> [YOUR GOAL]
An exact copy of all the data below is needed, without its pictures.

Records from a data collection
——————————

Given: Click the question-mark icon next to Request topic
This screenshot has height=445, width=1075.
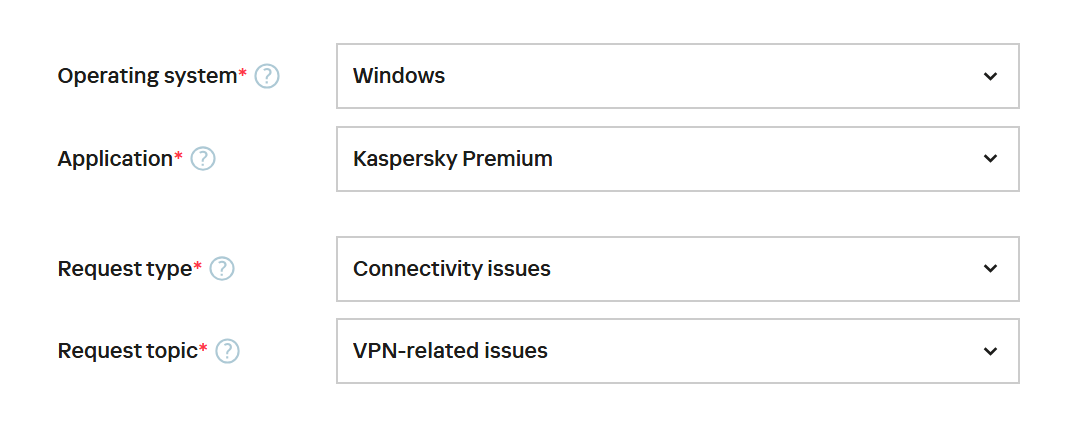Looking at the screenshot, I should pos(228,351).
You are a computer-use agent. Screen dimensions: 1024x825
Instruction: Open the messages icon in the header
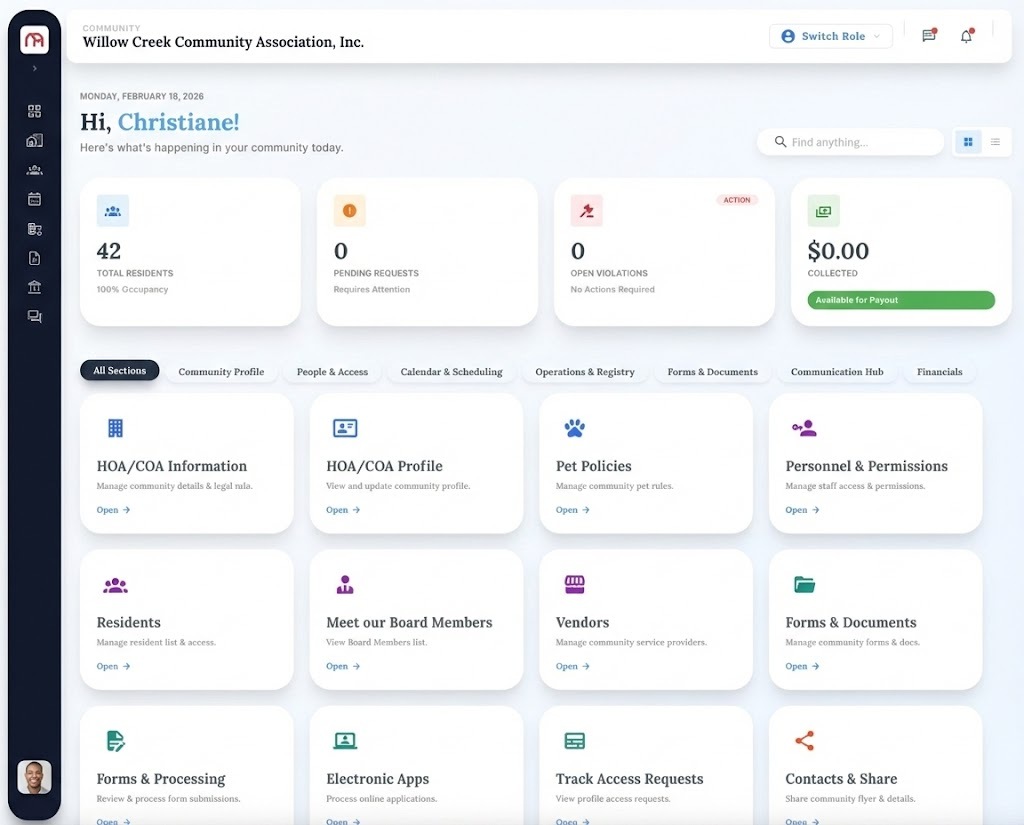928,36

——————————

> [ANSWER FOR THIS EXERCISE]
Given: Click the question-mark icon next to Request topic
This screenshot has height=445, width=1075.
Looking at the screenshot, I should pos(228,351).
You are a computer-use agent. Screen dimensions: 1024x825
Instruction: Open the messages icon in the header
928,36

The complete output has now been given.